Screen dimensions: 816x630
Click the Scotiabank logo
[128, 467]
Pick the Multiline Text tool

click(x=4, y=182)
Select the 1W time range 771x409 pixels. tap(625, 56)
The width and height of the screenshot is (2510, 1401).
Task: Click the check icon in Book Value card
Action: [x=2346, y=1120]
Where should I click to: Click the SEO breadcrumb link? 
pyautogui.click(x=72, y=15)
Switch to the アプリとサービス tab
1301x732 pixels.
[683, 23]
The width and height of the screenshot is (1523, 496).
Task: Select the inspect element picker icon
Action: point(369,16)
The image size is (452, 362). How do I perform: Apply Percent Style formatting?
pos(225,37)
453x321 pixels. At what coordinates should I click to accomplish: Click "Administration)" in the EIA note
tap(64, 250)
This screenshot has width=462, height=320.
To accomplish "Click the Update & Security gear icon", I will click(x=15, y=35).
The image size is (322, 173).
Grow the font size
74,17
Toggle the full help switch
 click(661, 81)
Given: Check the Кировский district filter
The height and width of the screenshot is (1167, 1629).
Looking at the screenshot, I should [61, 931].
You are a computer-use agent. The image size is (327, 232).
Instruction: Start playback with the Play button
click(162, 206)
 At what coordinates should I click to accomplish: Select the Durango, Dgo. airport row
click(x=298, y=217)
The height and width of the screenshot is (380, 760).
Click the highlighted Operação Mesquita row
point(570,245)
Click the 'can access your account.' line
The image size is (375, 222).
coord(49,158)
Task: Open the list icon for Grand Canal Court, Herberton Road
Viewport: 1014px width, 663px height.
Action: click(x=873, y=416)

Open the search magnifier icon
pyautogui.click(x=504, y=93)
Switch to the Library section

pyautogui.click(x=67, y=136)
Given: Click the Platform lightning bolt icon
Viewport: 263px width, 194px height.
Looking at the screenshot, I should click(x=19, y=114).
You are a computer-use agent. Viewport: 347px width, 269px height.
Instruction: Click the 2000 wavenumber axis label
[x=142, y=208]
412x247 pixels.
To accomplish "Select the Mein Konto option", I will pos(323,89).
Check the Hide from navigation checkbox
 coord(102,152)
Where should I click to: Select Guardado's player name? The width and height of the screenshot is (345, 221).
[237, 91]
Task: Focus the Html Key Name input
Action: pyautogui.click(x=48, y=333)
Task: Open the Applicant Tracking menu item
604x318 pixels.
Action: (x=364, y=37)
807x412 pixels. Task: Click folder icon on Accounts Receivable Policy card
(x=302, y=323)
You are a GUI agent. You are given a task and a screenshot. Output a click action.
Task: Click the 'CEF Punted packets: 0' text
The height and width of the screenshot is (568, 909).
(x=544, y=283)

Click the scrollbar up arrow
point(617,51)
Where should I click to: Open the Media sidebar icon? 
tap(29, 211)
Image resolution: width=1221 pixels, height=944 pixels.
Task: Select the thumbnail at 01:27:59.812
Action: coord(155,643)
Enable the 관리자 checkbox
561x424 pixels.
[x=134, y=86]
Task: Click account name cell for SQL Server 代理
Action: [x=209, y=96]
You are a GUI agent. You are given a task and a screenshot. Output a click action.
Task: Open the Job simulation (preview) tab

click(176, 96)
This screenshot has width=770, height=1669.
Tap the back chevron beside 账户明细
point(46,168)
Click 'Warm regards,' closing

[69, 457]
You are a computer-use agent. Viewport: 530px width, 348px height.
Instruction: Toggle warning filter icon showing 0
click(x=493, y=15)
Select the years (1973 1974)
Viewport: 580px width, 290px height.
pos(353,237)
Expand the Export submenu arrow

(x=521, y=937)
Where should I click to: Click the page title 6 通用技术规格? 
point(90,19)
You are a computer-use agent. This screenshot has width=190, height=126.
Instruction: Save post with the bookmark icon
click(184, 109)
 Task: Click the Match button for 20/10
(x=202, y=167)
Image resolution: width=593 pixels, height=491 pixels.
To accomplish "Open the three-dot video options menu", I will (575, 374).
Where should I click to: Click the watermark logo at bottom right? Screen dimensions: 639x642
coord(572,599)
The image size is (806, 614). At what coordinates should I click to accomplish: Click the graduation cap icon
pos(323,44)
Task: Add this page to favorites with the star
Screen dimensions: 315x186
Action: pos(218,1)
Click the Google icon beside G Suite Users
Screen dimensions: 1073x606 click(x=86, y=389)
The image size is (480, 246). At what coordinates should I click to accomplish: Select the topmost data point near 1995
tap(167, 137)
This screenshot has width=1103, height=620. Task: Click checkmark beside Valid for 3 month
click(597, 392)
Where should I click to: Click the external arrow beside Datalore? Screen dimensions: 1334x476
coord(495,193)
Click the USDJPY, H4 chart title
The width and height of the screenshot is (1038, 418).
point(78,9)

......

• WHAT NEEDS TO BE DONE:
In the material above, find every line with the word "will" and show it.

• FINAL ANSWER:
To accomplish "Click the Update & Security gear icon", I will click(x=15, y=35).
To accomplish "Select the Mein Konto option", I will pos(323,89).
To accomplish "Open the three-dot video options menu", I will (575, 374).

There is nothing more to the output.